Nvidia driver: 535.104.05
CUDA version: 12.2

lib versions
pytorch: 2.0.0
pytorch-lightning: 2.0.3

After few minutes of CNN training with torch the program hangs with no error codewise. Executing “nvidia-smi” prompts the following error: “Unable to determine the device handle for GPU 0000:01:00.0”.
In addition, the desktop env doesn’t respond when it halts. However, most of the time, the system remains accessible through ssh.

The training has been carried out with several architectures and configurations. Eventually all of them ended up halting.

The only workaround to make the gpu work again has been rebooting the machine after the error.

I attach the nvidia log:
nvidia-bug-report.log.gz (395.5 KB)

I have tried using cuda’s debugging tools such as compute-sanitizer along with memcheck, but it didn’t prompt any error whatsoever.

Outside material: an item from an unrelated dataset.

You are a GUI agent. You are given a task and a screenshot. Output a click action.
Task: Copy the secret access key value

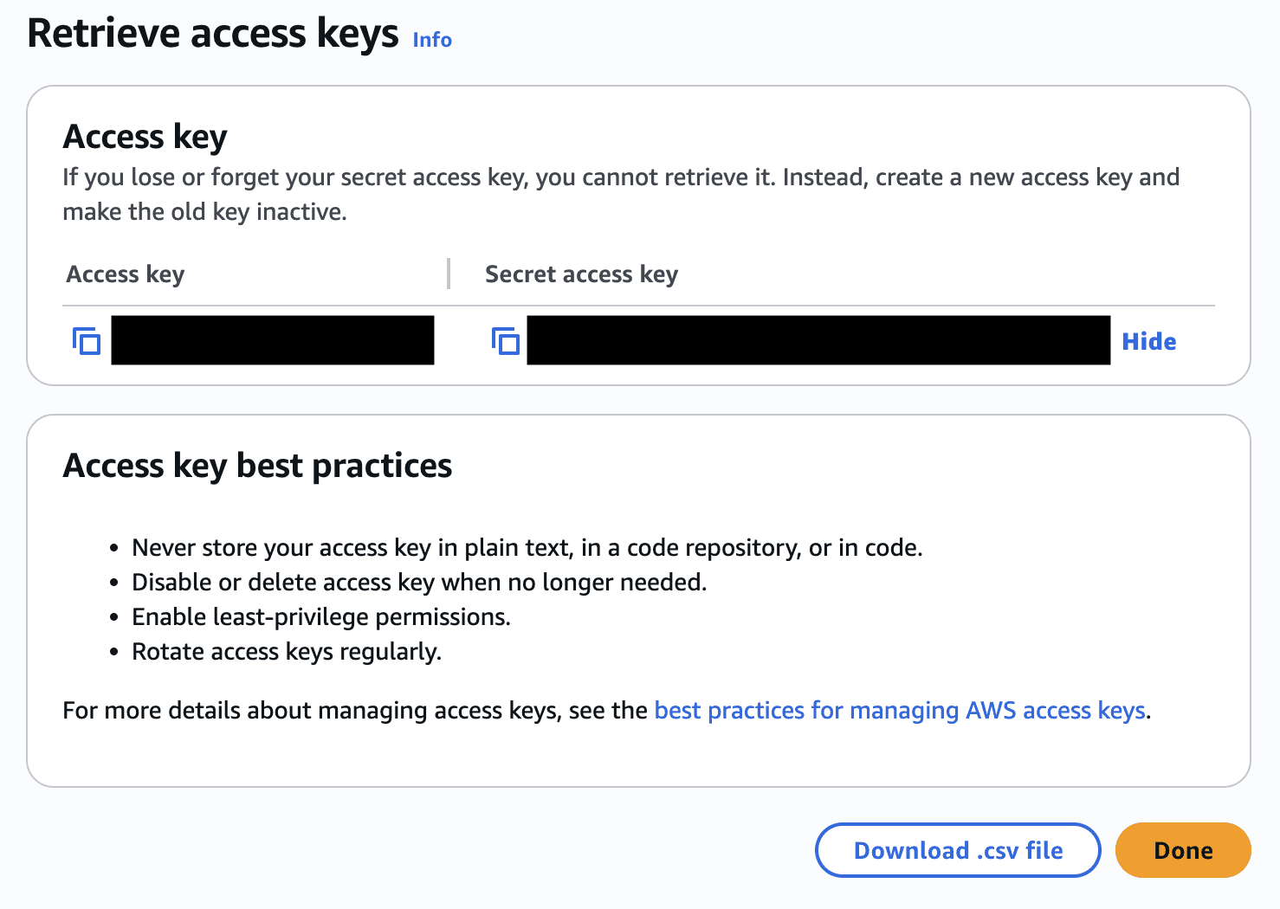click(506, 341)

You’re getting a XID 79, fallen off the bus. Most common reasons are overheating or lack of power. Monitor temperatures, check/replace PSU.

1 Like

After replacing the PSU for a similar one the error did not happen again. I’m going to intensively test the GPU with a brand new PSU. I’ll post the results when finished.

It’s advisable to take a different brand/model.